───── Texto proporcionado ─────

De hecho, las aspiraciones de cambio de los movimientos indignados tras la Gran Recesión de 2008 se diluyeron atomizados en los entresijos de estas mismas redes. Pretendían refundar el capitalismo - Sarkozy dixit - y a la misma democracia para hacerla real, por haberse mostrado incapaz de evitar ni de mitigar los devastadores efectos de la crisis provocada por la especulación financiera desregulada, la corrupción política y económica de las élites, la insostenibilidad ecológica y la competencia geopolítica. Sin embargo, volátiles como el pensamiento líquido al que apuntara Bauman, estos movimientos sin relato propio acabaron disolviéndose en las propias redes. Para Haidt, la era de Trump habría irrumpido precisamente aprovechando la nueva dinámica en la que la fragmentación y la erosión de la confianza han permitido que la mentira no pase factura, que los escándalos no se traduzcan en castigo electoral, que la posverdad se imponga, y que el cabreo - en ocasiones contra enemigos imaginarios y teorías de la conspiración peregrinas - vote por nosotros. Acabamos de reeditarlo.
Aunque las redes sociales han seguido posibilitando mecanismos positivos de cooperación y denuncia, como los del #Metoo, para Haidt parecen ganar por goleada los que, con tal de aumentar su estatus y monetizar la atención captada, viven de la confrontación y la agresión. Porque incluso cuando son minoría, los trolls acaparan el discurso e intoxican la conversación pública. Y los moderados son expulsados del debate, encapsulando la discordia de forma irreconciliable. Y sucede a ambos lados del espectro ideológico, entre los guardianes morales de lo políticamente correcto y quienes se hartan hasta la sordidez de tanta dictadura moral y arremeten violentamente contra ella. Las redes son el espacio en el que reviven los tribunales inquisitoriales digitales, la presunción de inocencia desaparece, y el otro es a la mínima convertido en un enemigo acérrimo. Lo que además nos vuelve colectivamente más estúpidos, porque dejamos de compartir opiniones contrarias y conocimiento por miedo a que cualquier atisbo de disidencia acabe por merecer la represalia pública. Que se lo digan a las universidades americanas. El castigo de Babel a rienda suelta.
Pero Haidt no es el único autor de origen judío - en este caso ateo - que regresa a este mito para renovar su lectura. Otros han querido volver a profundizar en su significado remontando sus raíces semitas.
Un rabino en redes
El rabino Ari Lamm, un conocido intelectual judío que se prodiga en redes sociales y medios, propuso hace un par de años un nuevo análisis del mito bíblico tratando de entender cuál fue el verdadero pecado de los constructores. A través de un curioso análisis lingüístico del hebreo original, Lamm conecta esta narrativa con otros pasajes bíblicos que resulta iluminadora.
Lamm comienza advirtiendo que, tras el diluvio narrado en el Génesis, los descendientes de Noé se habían extendido “por sus tierras, cada uno con su propia lengua…”. Obedecían así de nuevo al mandato originario de “creced y multiplicaos”. Sin embargo, en el inicio del relato de Babel, se describe inexplicablemente el proyecto emprendido por un solo pueblo. Sospechosamente, “toda la Tierra hablaba una misma lengua”.

─────

[Tareas a realizar]
• a. Traduce al inglés esta oración del texto sobre Haidt y el mito de Babel: "Porque incluso cuando son minoría, los trolls acaparan el discurso e intoxican la conversación pública."
• b. Retoma el texto sobre el mito de Babel y las redes sociales y continúalo a partir de su última oración.

───── Datos proporcionados ─────

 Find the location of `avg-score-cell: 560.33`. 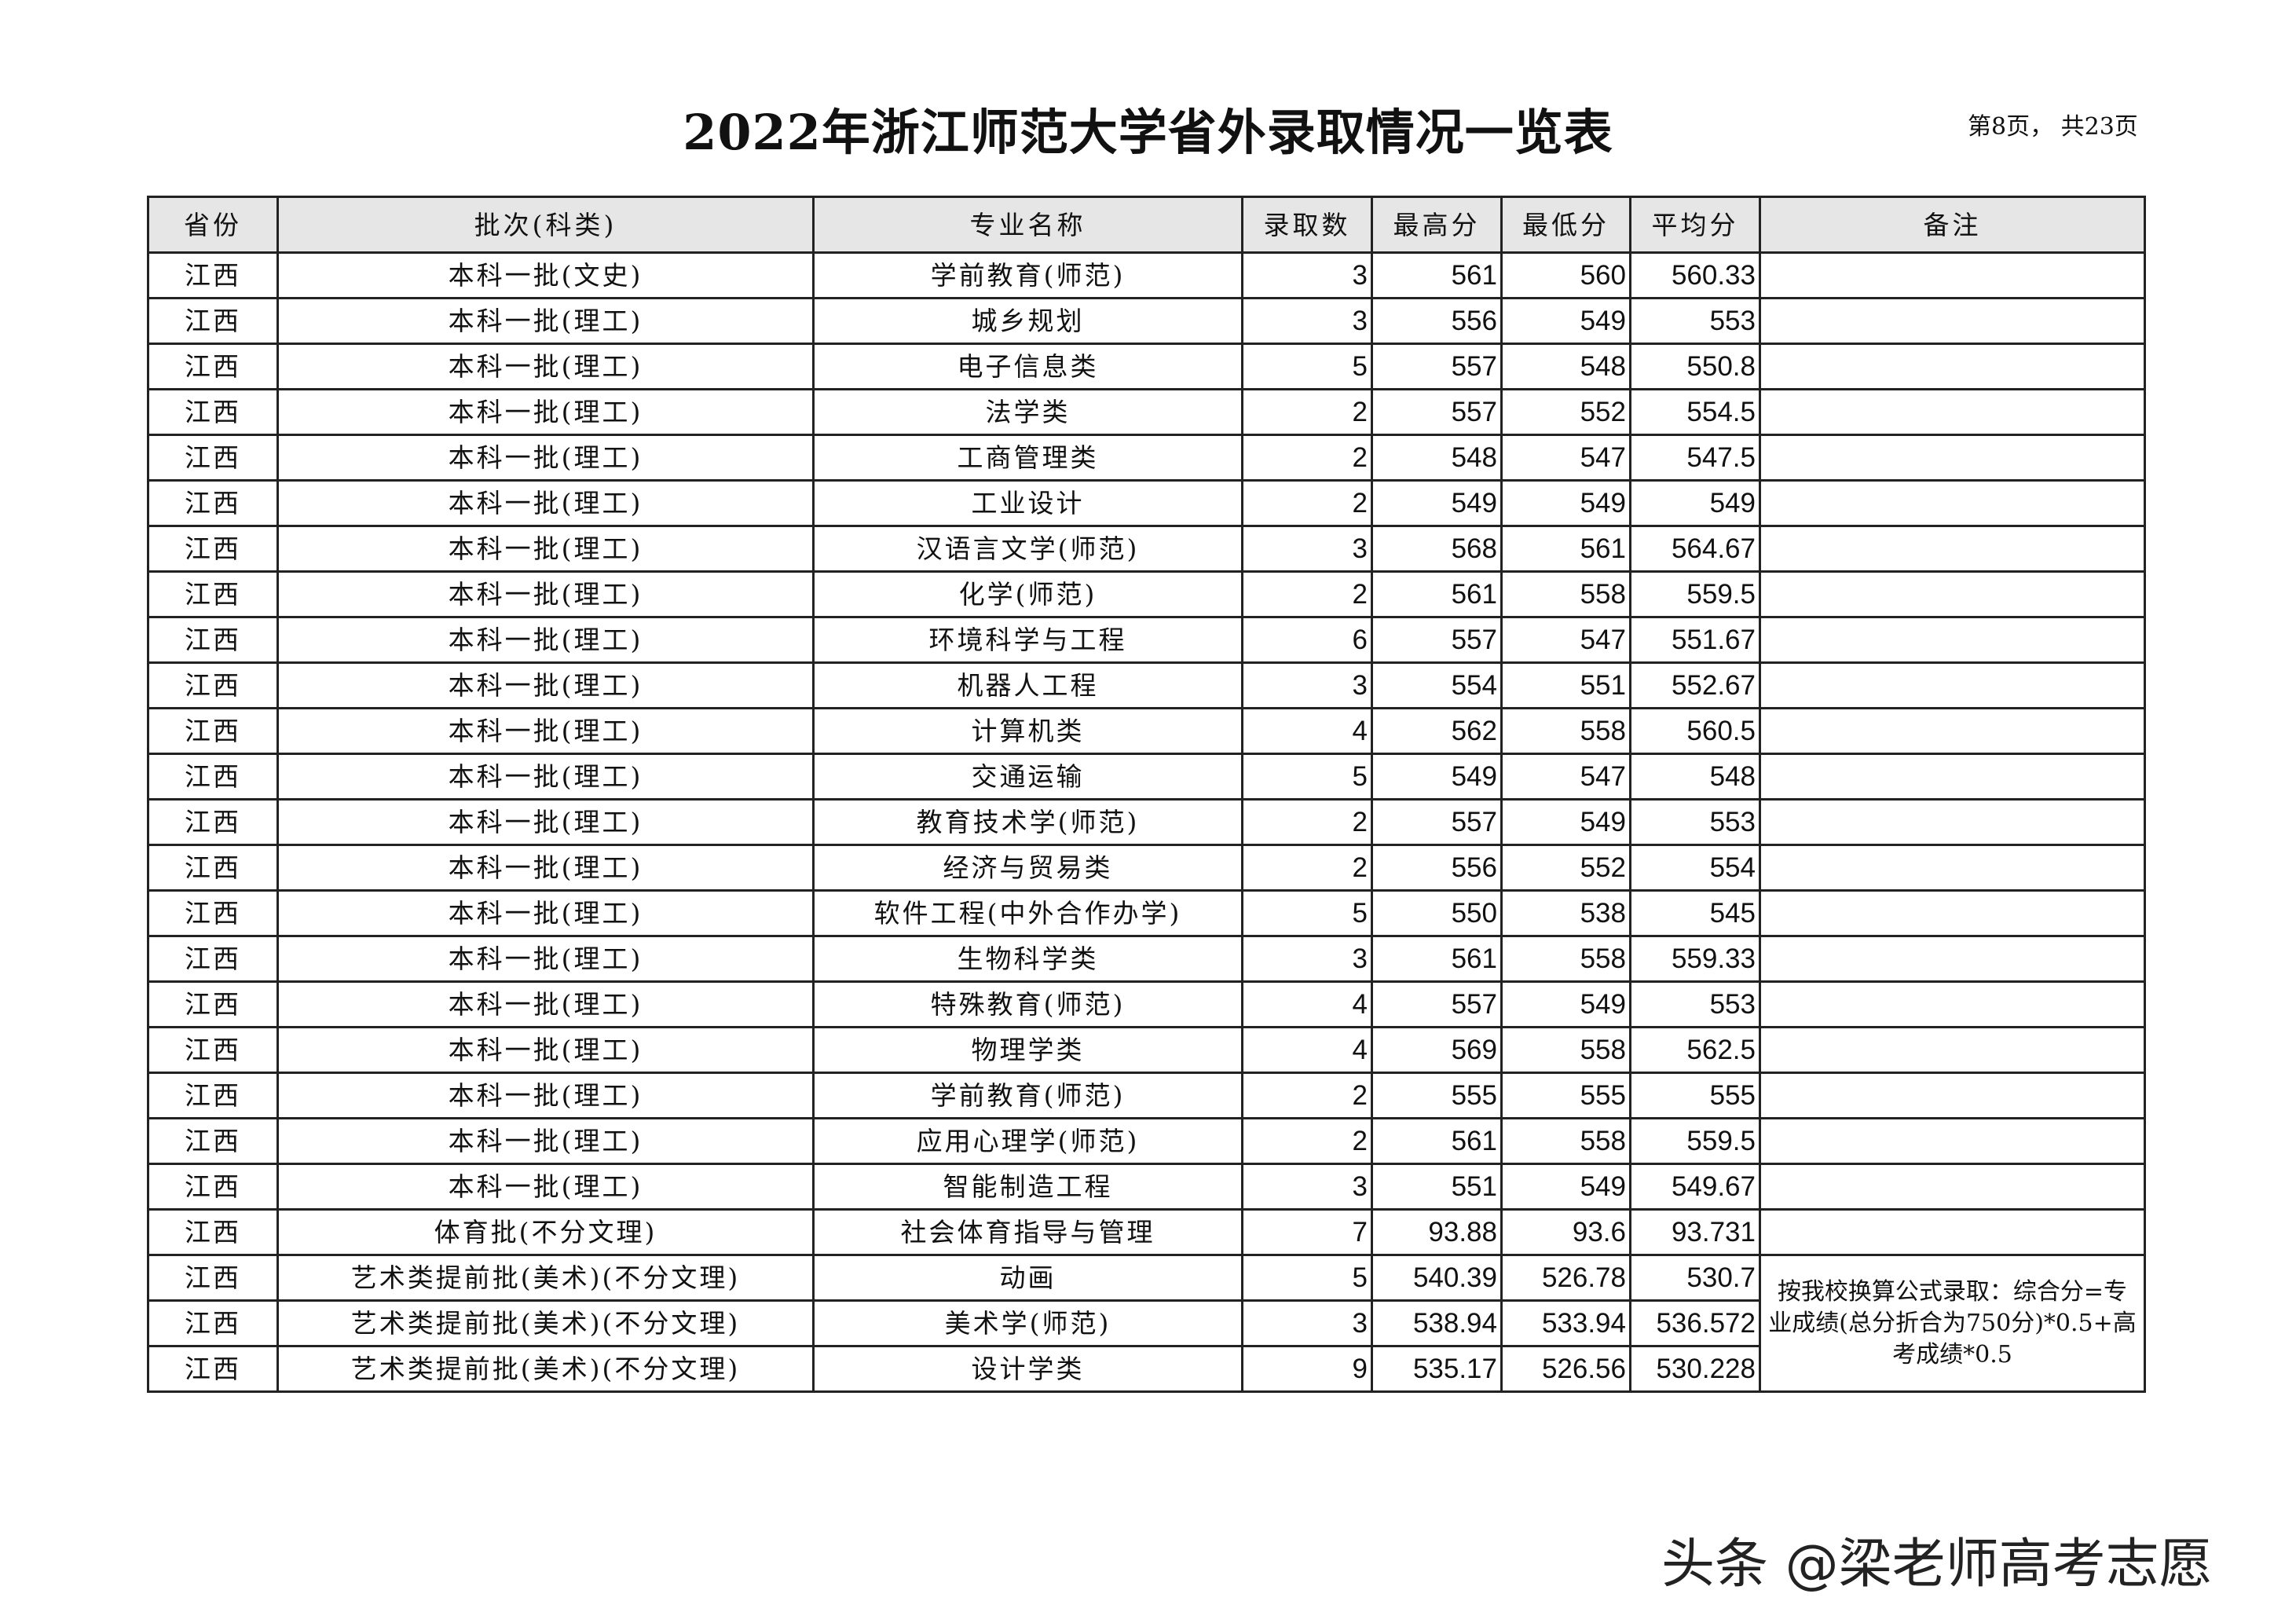

avg-score-cell: 560.33 is located at coordinates (1695, 275).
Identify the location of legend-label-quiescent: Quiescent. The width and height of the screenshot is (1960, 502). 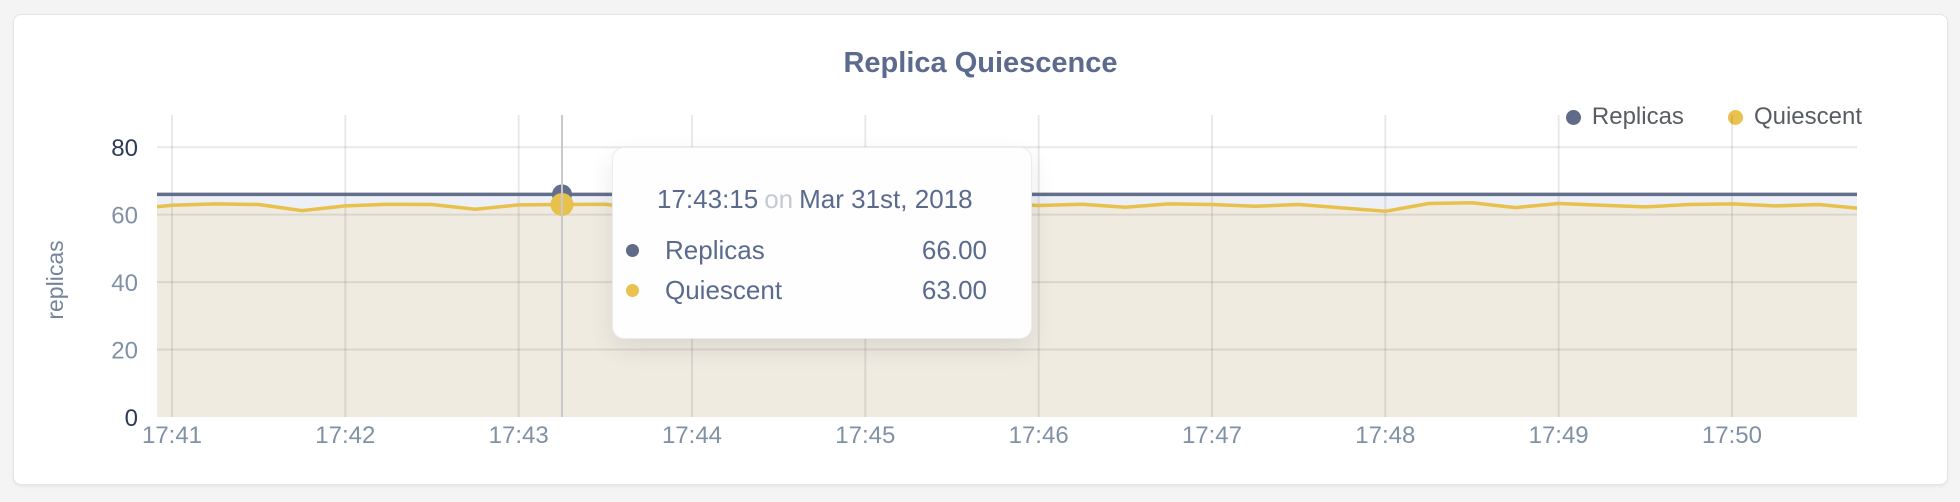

─────

[Respuestas de la actividad]
• a. Because even when they are a minority, trolls monopolize the discourse and poison public conversation.

• b.
Su análisis comienza centrándose en la expresión “Vamos, hagamos ladrillos". Esta exhortación se confronta en el texto para hacerlos “en lugar de piedras”. El doble empleo de la raíz hebrea para “hacer” y “ladrillo” sólo se localiza en otro pasaje bíblico: el del Éxodo donde el faraón ordena que los israelitas fabriquen ladrillos, dentro de su régimen de esclavitud y la explotación. Esta conexión sugiere que la construcción de la torre en Babel no era solo un acto creativo, sino la consecución de un mandato opresivo basado en el trabajo forzado.
Por otro lado, ese “vamos” o “venid”, enunciado en el hebreo havah, parece ser una palabra muy poco común en el texto bíblico que precisamente se repite en el mismo libro del Éxodo, cuando el faraón intriga para someter a los israelitas, exclamando “Venid, procedamos astutamente con ellos" . La convocatoria de havah implica una acción calculada y organizada para consolidar poder a costa de otros. En Babel, esto refuerza la idea de que la construcción de la torre tenía fines coercitivos.
En tercer lugar, la constatación de Yahveh de que “todos forman un solo pueblo” resulta equívoca. Aunque esa supuesta armonía humana parecería positiva, la expresión se vuelve intrigante cuando se observa que coincide en su raíz semántica con la empleada en el episodio en el que los hijos de Jacob se ven invitados a formar “un solo pueblo” por parte del clan de Siquem. Sin embargo, esa fusión por encima de las diferencias escondía una trampa: los hijos de Jacob conversaban bajo presión. Siquem había violado y mantenido cautiva a su hermana Dina, de manera que la propuesta de formar “un solo pueblo” trataba de encubrir con esa uniformidad las fechorías y agresiones que habían cometido. En Babel, ser "un solo pueblo" no celebra la cooperación humana, sino la imposición de una uniformidad forzada que pretende eclipsar los abusos y las afrentas.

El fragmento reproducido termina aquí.